市川(ZETA) 「ZETA SEARCH」をご提案する際には、安全用品業界について勉強し、ミドリ安全様のニーズをお聞きしながらブラッシュアップしていきました。ZETAでは、BtoB-ECサイトの事例はまだそれほど多くなかったため、技術的にどのような解決ができるのかを考え抜きました。
山口(ミドリ安全) 当社ではBtoBのビジネスを長年やってきたことから、次々と要望が持ち上がり、ZETAさんにはわがままばかり言ってしまいますが、二人三脚で引き続きお力を貸していただければと思っています。
求める人に速く、正確な提案を ECサイトが担う社会的役割
コロナ禍で加速した、幅広い世代のネットでの購入。さらに、ミドリ安全の扱う製品が世に求められるものであったことから、2020年前半に「ミドリ安全.com」「ミドリ安全.com PLUS」に寄せられたニーズは、同社の想像を遥かに超えるものであった。
古谷(ミドリ安全) もとより、災害などが発生すると検索経由でECサイトへのアクセスが増え、物が動く傾向はありましたが、コロナ禍は従来の比ではありませんでした。2月から4月は、この月はマスク、この月は手袋といった具合に、商品が変わりながらも飛ぶようにものが売れていきました。5月から7月にかけては、ご要望をいただいているにもかかわらず、仕入れが追いつかない、商品が足りないので価格が上がってしまうといった状況でご迷惑をおかけしてしまいました。8月から現場が少し落ち着き始め、ようやくお客様のご要望どおりに商品をお届けできるようになってきています。当社が取り扱う製品へのニーズはもちろん、「ネットを介して直接買いたい」という流れが来ていることも痛感しました。商材の確保はもちろんのこと、ECサイトについても、求めてくださるお客様にきちんとものがお届けできるようにしていかなくてはという思いが強まりました。

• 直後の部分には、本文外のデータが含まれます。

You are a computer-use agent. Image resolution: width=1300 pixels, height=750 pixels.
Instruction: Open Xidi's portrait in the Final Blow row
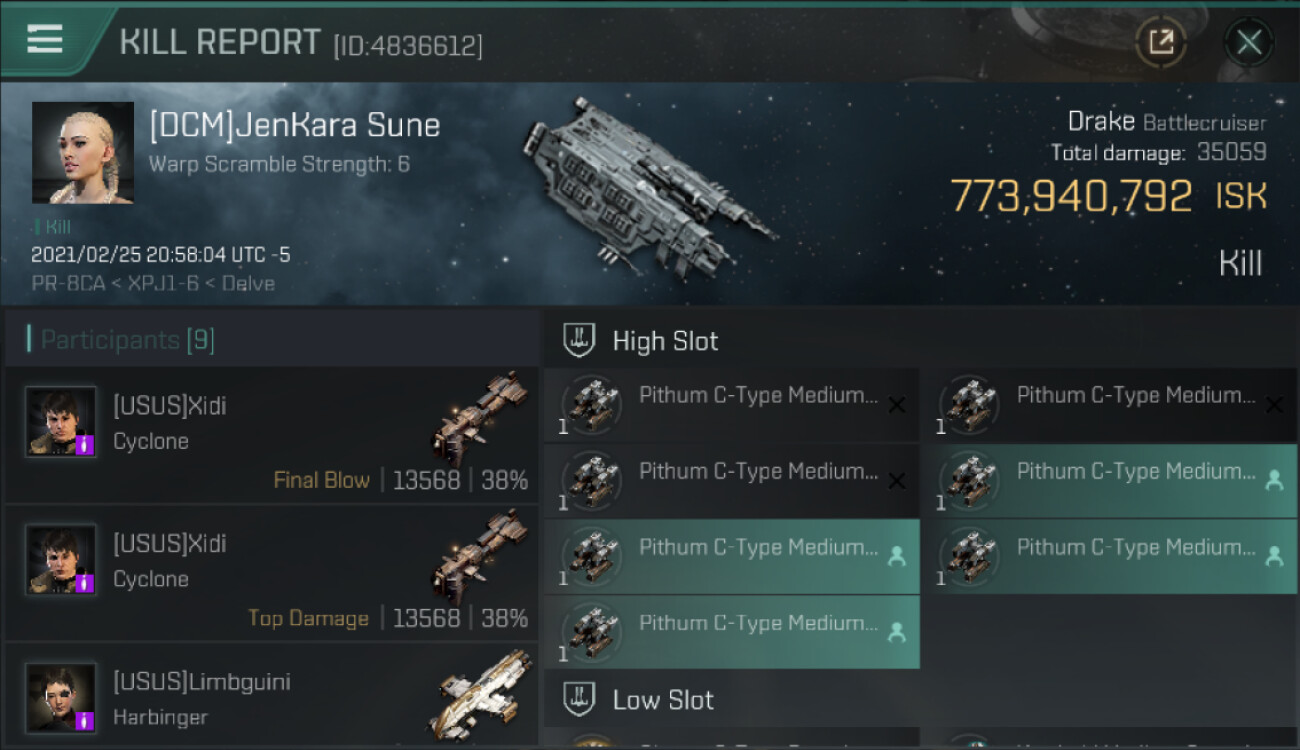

山口(ミドリ安全) 「ZETA SEARCH」の導入により、とくにBtoCのサイトにおいて、検索キーワードが多様になっている、つまり商品の探しかたもさまざまであることがわかってきています。最終的には、お客様に探していただくのではなく、こちらからあらかじめご提案できるような仕組みにしていきたいですね。
ECサイトへのアクセスや商品へのニーズ増加は、災害やパンデミックだけとは限らない。たとえば、マスメディアでの露出も要因のひとつだ。2020年1月23日放送のテレビ番組「カンブリア宮殿」に社長が出演した際には、通常の7〜8倍のアクセスがあったと言う。新たなユーザーが増えるのは喜ばしいことだが、普段から利用している顧客に不便な思いをさせてしまうことは避けなくてはならない。ECサイトは売上を上げるだけでなく、求めている人に商品を届けるという、社会的な役割も担っているからだ。ミドリ安全のような商品を扱っているサイトであれば、なおさらである。
市川(ZETA) アクセス対策以外にも、マスメディアでの露出を活かして売上アップをはかるなど、ビジネス面での成功につながるようなご提案も行いたいと考えています。
出張(ZETA) ミドリ安全様からは、2019年の大型台風の際に「サイト内検索結果の上位に飛散シートが並ぶようにしたい」というご要望をいただきました。個別のご要望に都度対応することはあまり前例がないのですが、ミドリ安全様のECサイトが果たす社会的役割を考慮すると、検索エンジン屋としてお応えしないわけにいかないとすぐに対応させていただきました。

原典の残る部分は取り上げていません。